Hoodwinked: An Interview with Jonathan Hartshorn
In his recently opened exhibition hoodwinked by brand impersonators, malicious account spoofers and counterfeiters in the Roberts & Tilton Project Room in Culver City, CA, Albuquerque-based artist Jonathan Hartshorn's latest body of work references a variety of subject matter including Susan Rothenberg, Eadweard Muybridge and the boomerang. After a recent studio visit, we had the opportunity to discuss his new work and some of the other many aspects that make up his practice. – Claude Smith, Albuquerque/Santa Fe Contributor
Claude Smith: You recently opened hoodwinked by brand impersonators, malicious account spoofers and counterfeiters at Roberts & Tilton in Culver City. First off, tell me a little about the title–where does it come from?
Jonathan Hartshorn: I lifted the title directly from the subject heading of a spam email I received almost a year ago. For my purpose, the phrase exaggerates the theory of art and artist as brand. The tone/rhythm of the title is indicative of the current rollercoaster silliness surrounding market/brand speculation in abstract painting.
CS: The work in this exhibition seems to incorporate many aspects of your diverse practice, but perhaps most interestingly, your work seems to have undergone a shift towards painting-as-sculpture in the form of combine-type amalgams. How did that evolution happen?
JH: My initial plan was to get 1” x 2” boards to make stretchers/supports for the canvas panels. That same day we were also trying to get rid of a baby crib we never used and which was taking up space. I found out the crib had been recalled. Instead of throwing the crib out, I thought to take and use the material for stretchers rather than buy more wood. The paintings on panels came first. These paintings sat around until I knew how to deal with the baby crib as stretchers. In many ways, the sculptural elements are my instinctual reconfiguration on how I was first shown to make a proper stretcher.
Jonathan Hartshorn | guy 1976 & girl 1979 & girl 1983 & girl 1988 & girl 1989, 2013-2014; mixed media assemblage, 32 x 26.75 inches; Courtesy of the artist and Roberts & Tilton, Culver City, California
CS: You work in a library at the University of New Mexico and obviously have access to all sorts of amazing books and source materials. To elaborate on what the press release states that the exhibition will, “explore concepts of kitsch and myth” what kinds of sources are you drawing from?

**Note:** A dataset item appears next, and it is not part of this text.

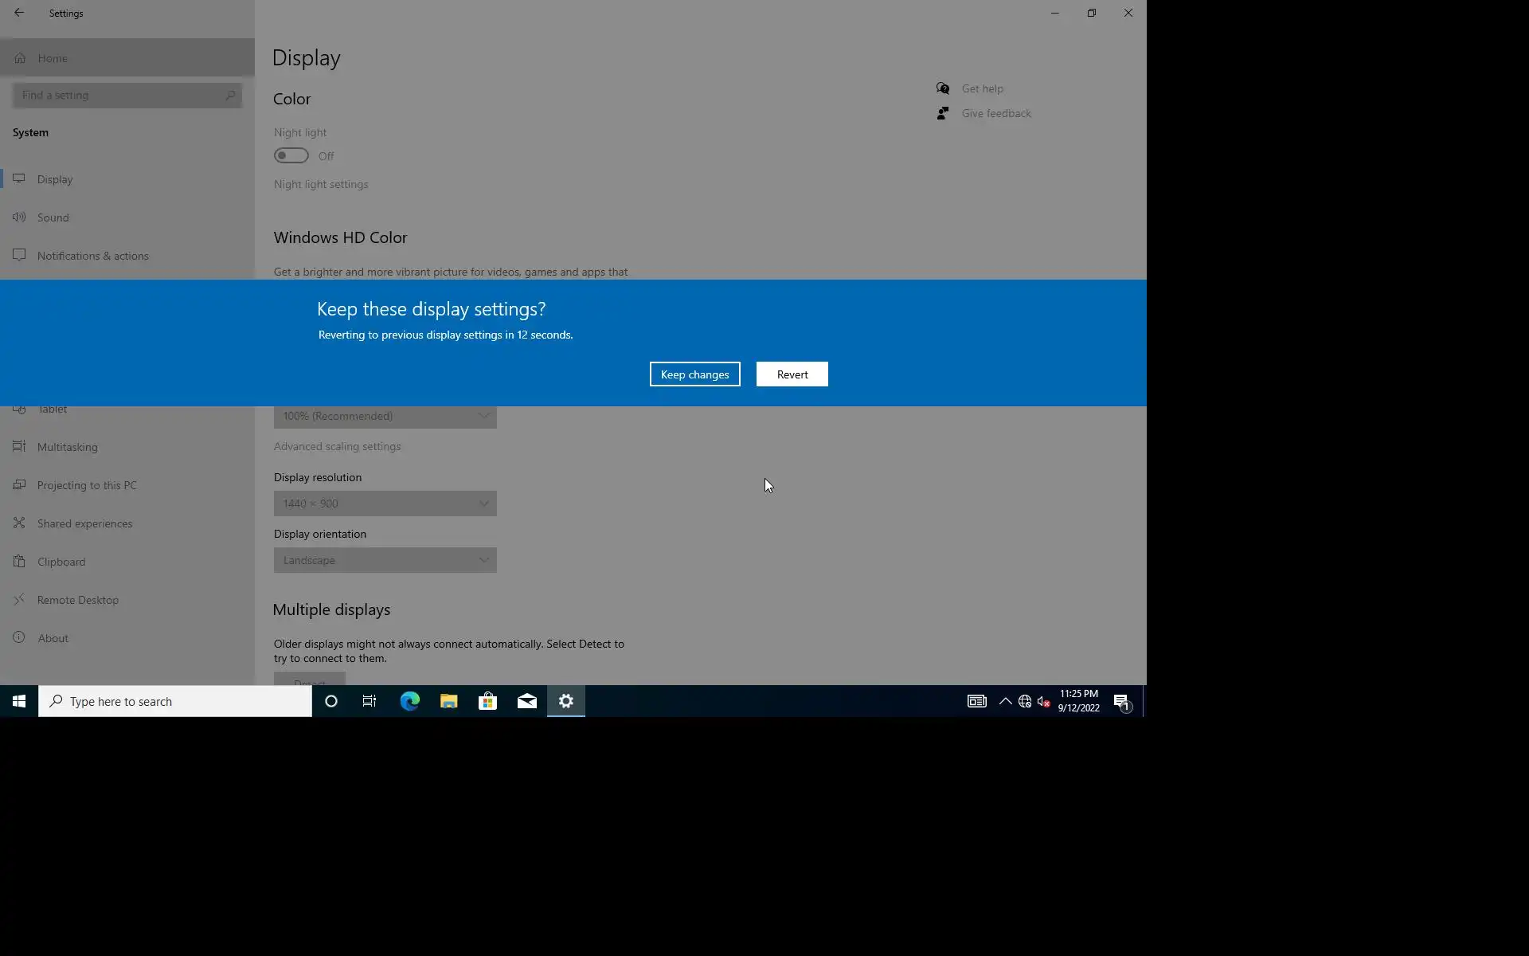
Task: Go back using the back arrow
Action: 19,13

JH: Much of the press release happened with luck. I suggested starting the press release with a story that never made it in. Instead of being upset, I let it go. The resulting document consists of a poem I wrote attached to text compiled by the gallery based on my CV and our email conversations. Press releases can be extremely didactic and misleading. Seemingly problematic, our choosing to use kitsch and myth to describe the conceptual beginnings of the work is grounded. By demographic and stereotype, I am a Southwest artist. With this said I would never show this work in New Mexico. The irony attached would be lost in the mythos and kitsch of Santa Fe.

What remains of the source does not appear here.